• INSTRUCTION
Copy the stretch of the listing from the line containing "Task: Click the black" through the line containing "Action: click(566, 570)", reproducing each line verbatim.
## begin RECORDS PROVIDED
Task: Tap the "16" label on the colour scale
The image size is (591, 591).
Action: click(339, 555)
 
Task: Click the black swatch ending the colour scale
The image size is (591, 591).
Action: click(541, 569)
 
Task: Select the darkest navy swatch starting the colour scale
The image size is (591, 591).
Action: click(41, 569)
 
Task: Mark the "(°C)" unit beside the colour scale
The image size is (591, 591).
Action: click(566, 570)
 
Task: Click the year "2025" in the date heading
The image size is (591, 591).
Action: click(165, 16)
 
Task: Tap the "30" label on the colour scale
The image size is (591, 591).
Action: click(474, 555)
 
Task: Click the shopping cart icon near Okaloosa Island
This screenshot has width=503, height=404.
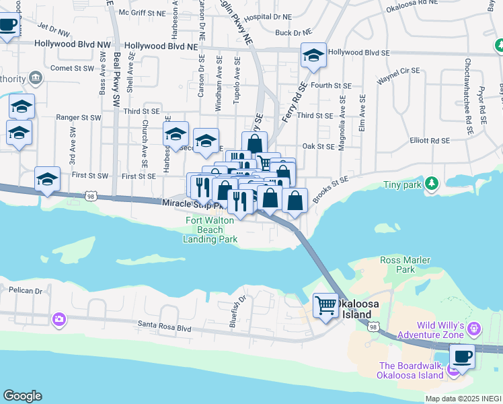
## end RECORDS PROVIDED
• EXERCISE OUTPUT
Task: Click the black swatch ending the colour scale
The image size is (591, 591).
Action: click(541, 569)
 
Task: Select the darkest navy swatch starting the colour scale
The image size is (591, 591).
Action: click(41, 569)
 
Task: Mark the "(°C)" unit beside the colour scale
The image size is (591, 591).
Action: click(566, 570)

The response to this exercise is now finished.